How Compiler Explorer Works in 2025

Written with LLM assistance.
Details at end.

Ever wondered what happens when you hit that compile button on Compiler Explorer? Last week I was looking at our metrics dashboard, and then I realised: we now do 92 million compilations a year. That’s 1.8 million a week…for a site that started as a hacky way to justify to my boss that it would be OK to turn on C++17 features1, that’s not bad.

I thought it might be fun to share how this all works. Not just a high-level summary, but some of the details of keeping 3000+ different compiler versions2 running smoothly across 81 programming languages. It’s a lot more warty than you might imagine (and than I’d like).

What actually happens when you stop typing

When you type some code into Compiler Explorer, here’s what actually happens (for a simple x86-based compilation):

  1. You type into the Monaco editor (the same one VS Code uses)
  2. Your code wings its way via CloudFront5 and a load balancer
  3. The load balancer determines which cluster this request is for, and picks a healthy instance to send it to4
  4. That server queues your compilation request (currently up to 2 concurrent compilations per instance)
  5. Here’s where it gets interesting: nsjail creates a tiny prison for your code
  6. The compiler is run with appropriate language- and compiler-dependent flags in this sandbox, generates output
  7. Results get filtered (removing the boring bits), source lines are attributed, and it’s all sent back as a JSON response3
  8. Your browser renders the assembly, and you go “ooh, how clever is this compiler!”

Compiler Explorer architecture diagram showing request flow
The complete request flow from your browser to compiler and back.
Generated from this .dot file.

As load comes and goes, we scale up the number of instances in each cluster: so if we get a flurry of Windows compiler requests, then within a few minutes our fleet should have scaled up to meet the demand. We keep it simple: we just try and keep the average CPU load below a threshold. We’ve kicked around more sophisticated ideas but this is simple and supported out-of-the-box in AWS.

Not getting hacked by random people on the internet

We let random people run arbitrary code on our machine, which seems like a terrible mistake.

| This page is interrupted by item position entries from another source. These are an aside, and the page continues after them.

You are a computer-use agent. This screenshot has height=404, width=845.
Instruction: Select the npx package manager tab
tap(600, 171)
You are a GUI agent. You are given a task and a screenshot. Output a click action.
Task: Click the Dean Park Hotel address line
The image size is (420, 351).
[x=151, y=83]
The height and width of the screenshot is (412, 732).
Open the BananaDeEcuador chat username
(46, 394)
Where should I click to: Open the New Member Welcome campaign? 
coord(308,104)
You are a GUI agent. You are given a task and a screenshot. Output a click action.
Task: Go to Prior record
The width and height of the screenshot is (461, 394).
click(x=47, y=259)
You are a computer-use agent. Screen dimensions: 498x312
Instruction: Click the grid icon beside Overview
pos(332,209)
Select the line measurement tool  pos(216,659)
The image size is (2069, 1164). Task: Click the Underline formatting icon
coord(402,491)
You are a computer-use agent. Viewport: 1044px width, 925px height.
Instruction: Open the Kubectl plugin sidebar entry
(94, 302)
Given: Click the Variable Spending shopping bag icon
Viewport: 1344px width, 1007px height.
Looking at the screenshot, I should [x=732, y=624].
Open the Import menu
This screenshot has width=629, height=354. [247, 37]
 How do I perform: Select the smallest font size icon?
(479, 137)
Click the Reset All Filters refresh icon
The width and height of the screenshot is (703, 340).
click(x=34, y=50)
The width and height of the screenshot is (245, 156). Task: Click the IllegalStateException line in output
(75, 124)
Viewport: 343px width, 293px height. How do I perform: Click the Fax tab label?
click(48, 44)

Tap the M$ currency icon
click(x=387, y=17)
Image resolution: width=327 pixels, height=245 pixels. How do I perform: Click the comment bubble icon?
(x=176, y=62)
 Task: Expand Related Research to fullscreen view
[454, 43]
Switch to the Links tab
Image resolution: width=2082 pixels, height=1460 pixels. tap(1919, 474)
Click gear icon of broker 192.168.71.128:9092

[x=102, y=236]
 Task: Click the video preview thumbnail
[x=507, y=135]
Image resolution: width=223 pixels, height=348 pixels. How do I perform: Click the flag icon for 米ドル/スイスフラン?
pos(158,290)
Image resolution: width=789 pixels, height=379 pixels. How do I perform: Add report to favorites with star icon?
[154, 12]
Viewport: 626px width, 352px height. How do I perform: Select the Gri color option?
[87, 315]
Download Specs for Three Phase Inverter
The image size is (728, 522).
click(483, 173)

GitHub’s own “security analyser” keeps flagging this during PRs, in fact. That used to keep me up at night, and for good reason. We’ve had some proper “oh no” moments over the years.

Back when we only had basic Docker isolation, someone found a way to crash Clang in just the right way that it left a built .o file in a temporary location - and helpfully printed out the path. A subsequent request could then load that file with -fplugin=/tmp/that/place.o, giving them arbitrary code execution in the compiler. Not ideal.

More recently, we had a clever attack involving CMake rules that would symbolically link outputs to sensitive files like /etc/passwd in the output directory as example.s. The CMake runs in our strict nsjail, BUT the code that processes compiler output runs under the web server’s account. So our web server would dutifully read the “file” (unaware it’s a symlink) and send back the contents. Oops6. We now run everything on mounts with nosymfollow (no symbolic link following) which should protect us going forward.

Enter nsjail, Google’s lightweight process isolation tool that’s basically a paranoid security guard for processes.

We configure nsjail with two personalities:

It gives us:

This paranoid approach means we can now actually run your programs, not just compile them. That’s a massive improvement from the early days when we’d just show you assembly and hope you could imagine what it did9.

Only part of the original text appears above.